Fleischman was working on a book examining the pervasiveness of the military metaphor in the language of medicine and illness. In describing the project, she wrote of the significance to physicians and patients the way "doctors are described as the fighters, technologies are weapons, action is a virtue, and disease is the enemy."

People with illnesses are no longer the focus of medicine, Fleischman wrote, "but merely the clinical stage on which the main protagonists of the drama - the doctors and the disease - battle it out."

She offered a course last spring on language and medicine, collaborating with UC Berkeley's Townsend Center for the Humanities and with colleagues in the UC Berkeley Linguistics Department.

Last December, she gave a lecture on language and medicine at a hematology conference at Mount Sinai Hospital in New York. She was hospitalized soon after returning from the trip.

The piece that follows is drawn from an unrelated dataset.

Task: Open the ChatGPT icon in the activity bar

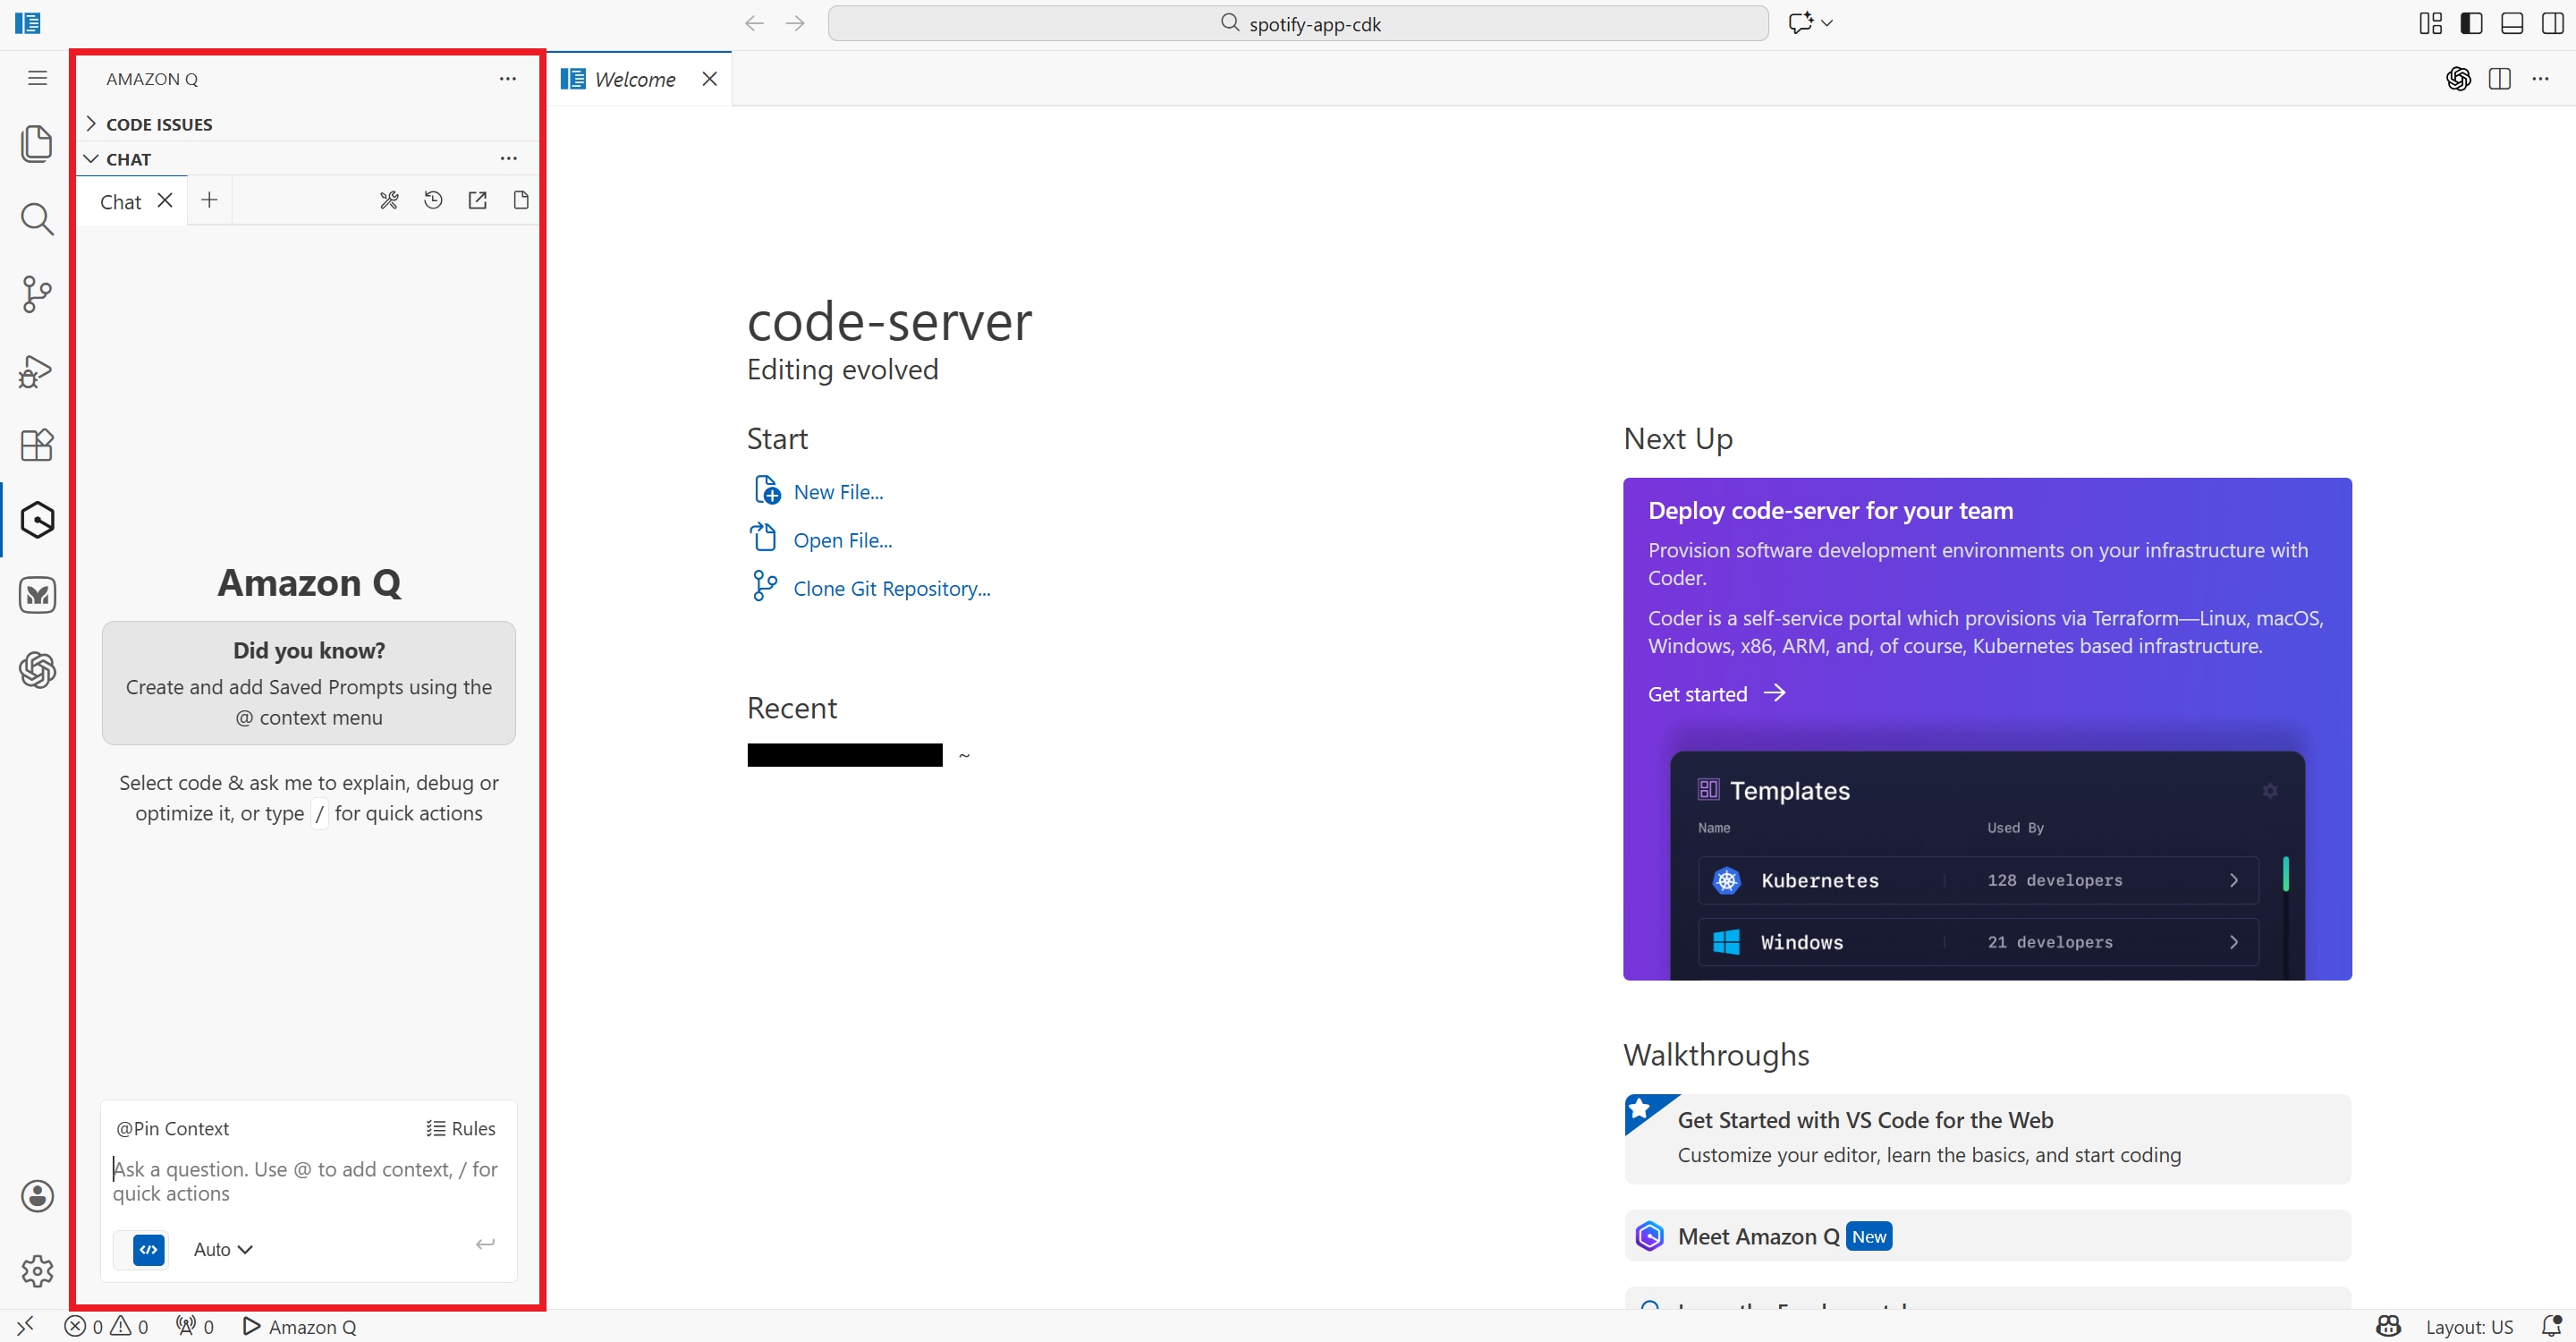Action: click(x=37, y=670)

During her career, Fleischman earned numerous honors. They included Fulbright, Guggenheim, American Council of Learned Societies and French government fellowships, as well as a 1995 medal of honor for research from the University of Helsinki. She was invited to deliver the Zaharoff lectures in French studies at Oxford University last year.

Fleischman earned her PhD in Romance Philology, which is the history of the Romance languages, at UC Berkeley in 1975. She had received her master's degree in Spanish from UC Berkeley in 1971 and a bachelor's degree in Spanish from the University of Michigan in 1969.

She is survived by her father, Edward Fleischman of San Diego. Graveside services were held at a Richmond cemetery on Friday. Memorial plans are pending.